Myrbetriq Disease Interactions

Although an increased risk of urinary retention was not observed in a controlled clinical safety study in patients with bladder outlet obstruction, urinary retention has been reported in this population during postmarketing use. Therapy with mirabegron should be administered cautiously in patients with clinically significant bladder outlet obstruction and conditions predisposing to urinary retention.

Mirabegron can increase blood pressure. In clinical studies, the use of mirabegron was associated with dose-related increases in supine blood pressure. At the maximum recommended dose of 50 mg, the mean maximum increase in systolic/diastolic blood pressure was approximately 3.5/1.5 mmHg greater than placebo in healthy volunteers and approximately 0.5 to 1 mmHg greater than placebo in patients with overactive bladder. Worsening of preexisting hypertension was reported infrequently in patients receiving mirabegron. Therapy with mirabegron should be administered cautiously in patients with hypertension. Periodic blood pressure determinations are recommended. Mirabegron is not recommended for use in patients with severe, uncontrolled hypertension, defined as systolic blood pressure >=180 mm Hg and/or diastolic blood pressure >=110 mm Hg.

Mirebegron is partially metabolized by the liver through multiple pathways.

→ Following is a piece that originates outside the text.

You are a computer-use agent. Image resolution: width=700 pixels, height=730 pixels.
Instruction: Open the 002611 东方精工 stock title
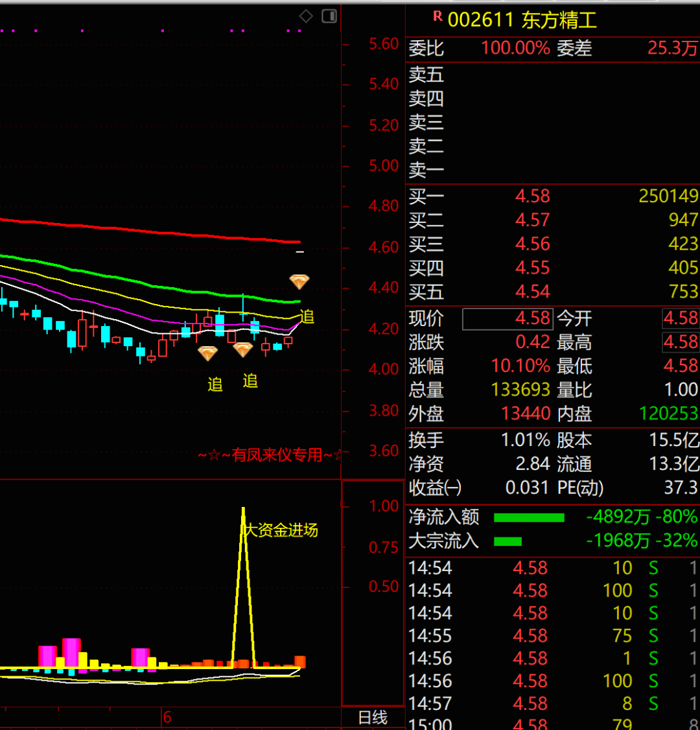(x=522, y=20)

Following administration of a single 100 mg dose, mean mirabegron peak plasma concentration (Cmax) and systemic exposure (AUC) increased by 9% and 19%, respectively, in volunteers with mild hepatic impairment (Child-Pugh Class A) and 175% and 65%, respectively, in volunteers with moderate hepatic impairment (Child-Pugh Class B) compared to volunteers with normal hepatic function. No dosage adjustment is necessary in patients with mild hepatic impairment. In patients with moderate hepatic impairment, the daily dosage of mirabegron should not exceed 25 mg. Mirabegron has not been studied in patients with severe hepatic impairment (Child-Pugh Class C). Mirabegron is not recommended for use in these patients.

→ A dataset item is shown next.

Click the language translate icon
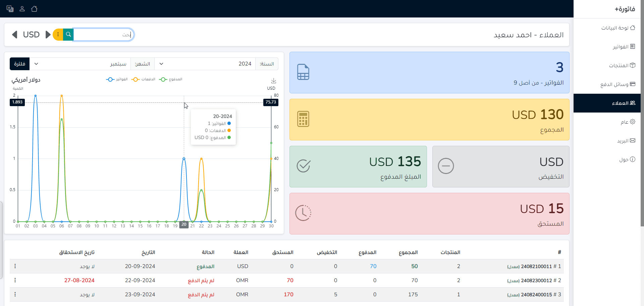644x306 pixels. click(x=10, y=9)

Mirebegron is partially eliminated by the kidney through active tubular secretion and glomerular filtration, with renal clearance accounting for approximately 25% of the total clearance. Following administration of a single 100 mg dose, mean mirabegron peak plasma concentration (Cmax) and systemic exposure (AUC) increased by 6% and 31%, respectively, in volunteers with mild renal impairment (estimated GFR 60 to 89 mL/min/1.73 m2), 23% and 66%, respectively, in volunteers with moderate renal impairment (estimated GFR 30 to 59 mL/min/1.73 m2), and 92% and 118%, respectively, in patients with severe renal impairment (estimated GFR 15 to 29 mL/min/1.73 m2) compared to volunteers with normal renal function. No dosage adjustment is necessary in patients with mild or moderate renal impairment. In patients with severe renal impairment, the daily dosage of mirabegron should not exceed 25 mg. Mirabegron has not been studied in patients with end stage renal disease (CrCl <15 mL/min or estimated GFR <15 mL/min/1.73 m2 or requirement for hemodialysis). Mirabegron is not recommended for use in these patients.